## To do:
**1)** Write out the part of the article on the new Indigenous health care centre that begins at the words "Victoria, BC" and ends after "health care service.", keeping every word and mark unchanged.
**2)** Summarize the article on the new Indigenous health care centre in two sentences.
── Given passage ──
New Indigenous health care centre opens in Victoria | Ha-Shilth-Sa Newspaper

New Indigenous health care centre opens in Victoria

Victoria, BC

The Victoria Native Friendship Centre (VNFC) has expanded its existing primary care clinic that operates out of its main building, with a new facility at a nearby location. This more than double the friendship centre’s health care capacity, from serving a list of approximately 1,800 Indigenous patients up to 4,500 with the opening of its new Camas Lelum Primary Care Clinic.

On May 9 the VNFC hosted a grand opening celebration at its new location at 209-2951 Tillicum Road. Executive Director Wush’q, Ron Rice, said the new location was selected for its location on a bus route and near a pharmacy, making it accessible and convenient to those that need it. And, he says, the clinic operating at the VNFC facility remains open, so there are now two places to access this type of health care service.
───
── Extracted information ──
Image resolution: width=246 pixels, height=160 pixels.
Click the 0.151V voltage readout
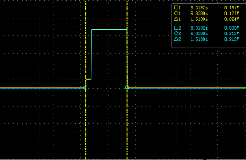232,7
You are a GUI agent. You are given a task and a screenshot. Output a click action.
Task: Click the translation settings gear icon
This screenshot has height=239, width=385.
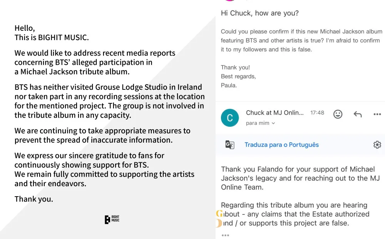click(377, 145)
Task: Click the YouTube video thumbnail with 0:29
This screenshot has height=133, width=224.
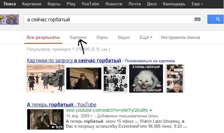Action: click(x=45, y=119)
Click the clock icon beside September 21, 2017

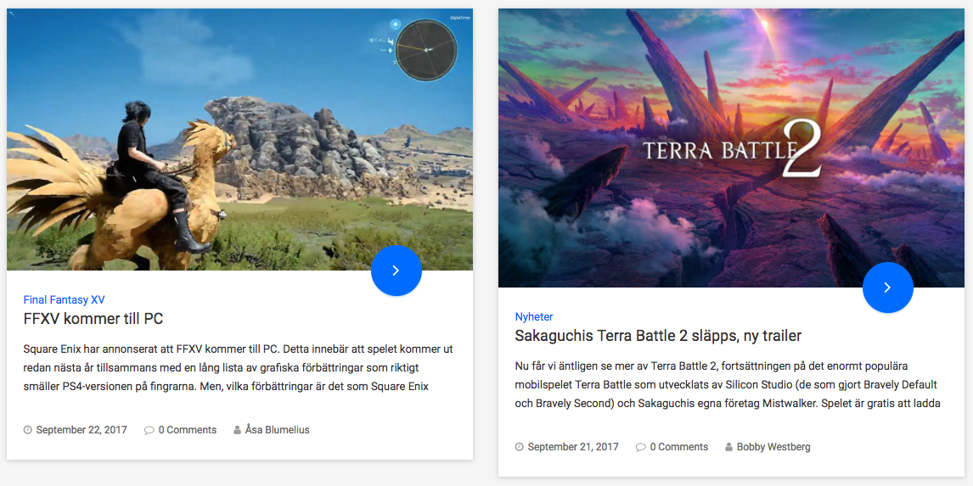(519, 447)
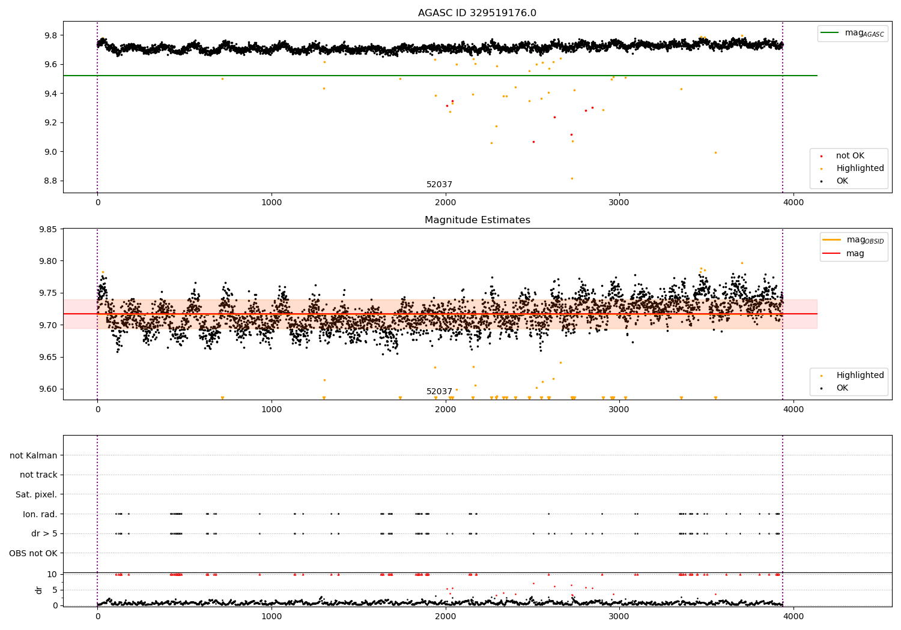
───
## Answers to the problems:
**1)**
Victoria, BC

The Victoria Native Friendship Centre (VNFC) has expanded its existing primary care clinic that operates out of its main building, with a new facility at a nearby location. This more than double the friendship centre’s health care capacity, from serving a list of approximately 1,800 Indigenous patients up to 4,500 with the opening of its new Camas Lelum Primary Care Clinic.

On May 9 the VNFC hosted a grand opening celebration at its new location at 209-2951 Tillicum Road. Executive Director Wush’q, Ron Rice, said the new location was selected for its location on a bus route and near a pharmacy, making it accessible and convenient to those that need it. And, he says, the clinic operating at the VNFC facility remains open, so there are now two places to access this type of health care service.

**2)** The Victoria Native Friendship Centre has opened a new Camas Lelum Primary Care Clinic at a nearby location, raising the number of Indigenous patients it can serve from about 1,800 to 4,500. At the May 9 grand opening, Executive Director Ron Rice said the site was chosen for being on a bus route and near a pharmacy, and that the clinic in the main building stays open, so there are now two places to get care.